Sep 20, 2002 7:13 AM
|Have you read her works? What do you think of her philosophy (objectivism)? Will it last and will it have any influence on history?|
|re: Ayn Rand||jtolleson|
Sep 20, 2002 7:24 AM
|I guess I have issues with analyzing "will it last" or "will it have influence on history" because it isn't sea change stuff like Darwin.
Ayn Rand's philosophical view of the world manifests itself in many places including garden-variety libertarianism. Her world view (whether or not people always ascribe the label "objectivism" to it) will survive because it permeates a variety of political, social, and religious (or anti-religious) thinking. Whether 100 years from now any of it will be ascribed to Ayn Rand... I'm not sure.
But she'll be remembered, and objectivism will continue to be a source of perspective for many, without regard to what they call it.

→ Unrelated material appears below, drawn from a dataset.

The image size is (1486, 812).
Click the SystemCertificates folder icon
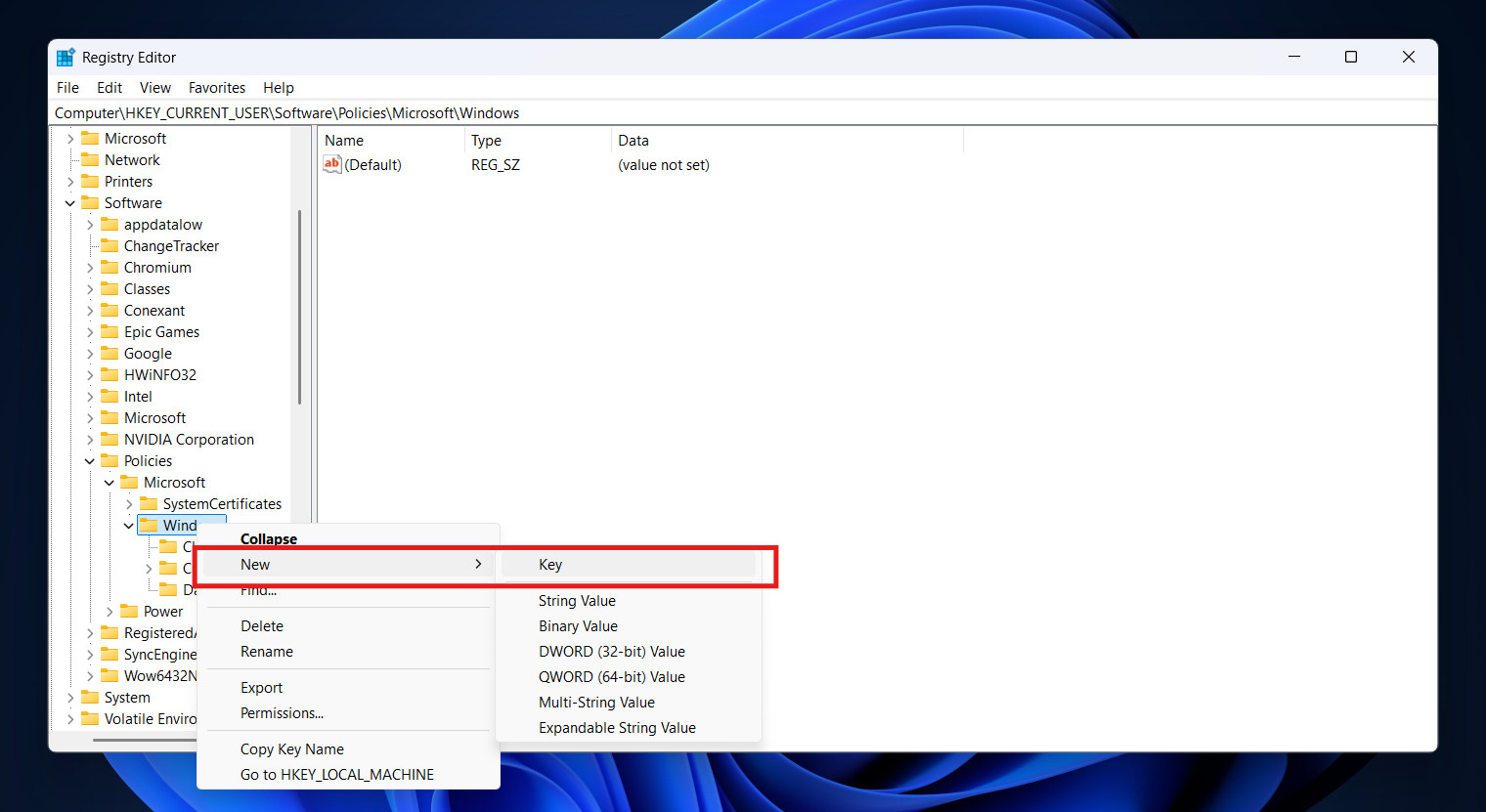150,503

|She'll certainly be remembered for writing||scottfree|
Sep 20, 2002 7:30 AM
|long, long unreadable 'novels' that will make you want to poke your own eyes out. Other than that, no.|
Sep 20, 2002 7:39 AM
|I was a philosophy major with English and political science minors, and am basically a conservative/libertarian. You would think I'd gobble up Rand like a devoted fan. I've tried, but as you say, her books are far too long and obtuse. I just can't bear to read them. I bet I've started Atlas Shrugged 10 times. I still don't know who John Galt is.
Maybe I should pick up the Cliff Notes versions.

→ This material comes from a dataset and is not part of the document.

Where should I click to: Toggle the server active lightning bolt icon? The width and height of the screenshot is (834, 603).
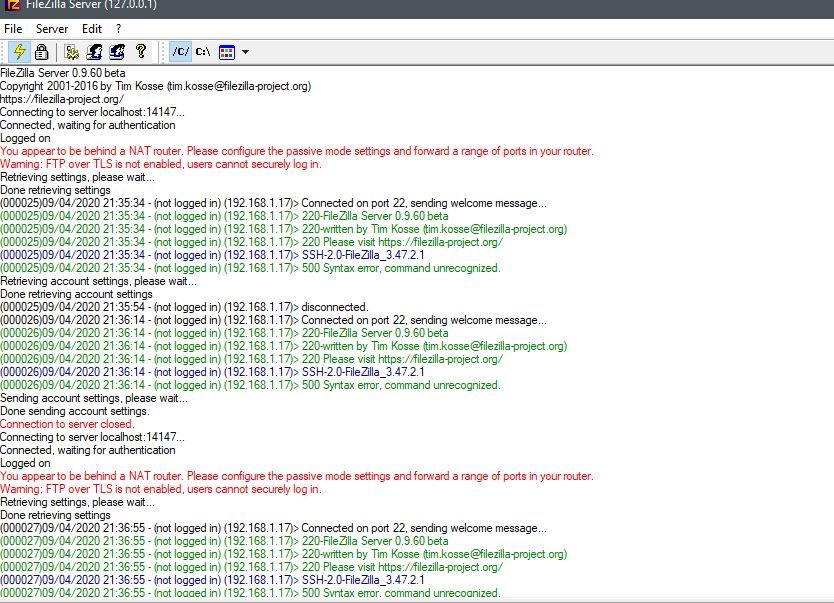click(x=19, y=51)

|So, what do you think of her philosophy...||Wayne|
Sep 20, 2002 7:48 AM
|how (or was it) treated in your classes? Getting the essence of her philosophy takes about 3 or 4 sentences, you could maybe get verbose and do it in 10 or so, but she had to right two long, boring books to get it across?|
|Same word, different meanings||scottfree|
Sep 20, 2002 8:29 AM
|You're using the term 'philosophy' too loosely.

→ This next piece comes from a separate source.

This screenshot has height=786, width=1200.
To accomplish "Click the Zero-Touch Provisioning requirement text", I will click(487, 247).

Rand has A philosophy, meaning a set of guidelines for living. All kinds of people and disciplines have A philosophy. Lance Armstong has a philosphy of training, but that doesn't make him a philospher. Mary Kay has a philosphy for selling cosmetics.
But philosophy, the discipline that is studied in college, is bigger and more complicated than that. Philosophy is the study of Big Questions: What is existence, what is Being, what does it mean to be human, how do we know things, is there a 'real' world out there for our senses to apprehend, or does it exist only subjectively within us? What is the Good? At the highest levels, when you cross into metaphysics, philosophy leads to contemplations of God. It's way up there.
By comparison, Ayn Rand is naught but simple shit. It's possible to talk about her ideas if you want, but the discussion will never rise the the level of 'philosophy.' It will always, basically, be just political.
Sep 20, 2002 10:01 AM
|I was using philosophy in the sense of a world-view or general principles to guides one's life (like christianity or communism could be viewed as a philosophy). Not in the sense of philosophy as in a way to understand the universe, answer big questions. Does it even exist anymore in the latter form. We have science now that has proven highly effective at aquiring knowledge and answering questions. "Philosophy" only gave people interesting things to talk about, it never answered any questions.|
|who is john galt||ColnagoFE|
Sep 23, 2002 7:09 AM
|stolen from some website or other...this will spare you having to wade through her books:
Who is John Galt? It could be said that he was Ayn Rand's personification of Objectivism. He followed, and taught the basic principles of Objectivism, which are:
Metaphysis: "A is A" It is the duty of a human being to see the world as it is, not how one perceives it to be. There is no room for God, under John Galt's view of the world. "Rationality is the recognition of the fact that existence exists,.." ,and, "The good, say the mystics of spirit, is God, a being whose only definition is that he is beyond man's power to conceive--a definition that invalidates man's consciousness, and nullifies his concepts of existence."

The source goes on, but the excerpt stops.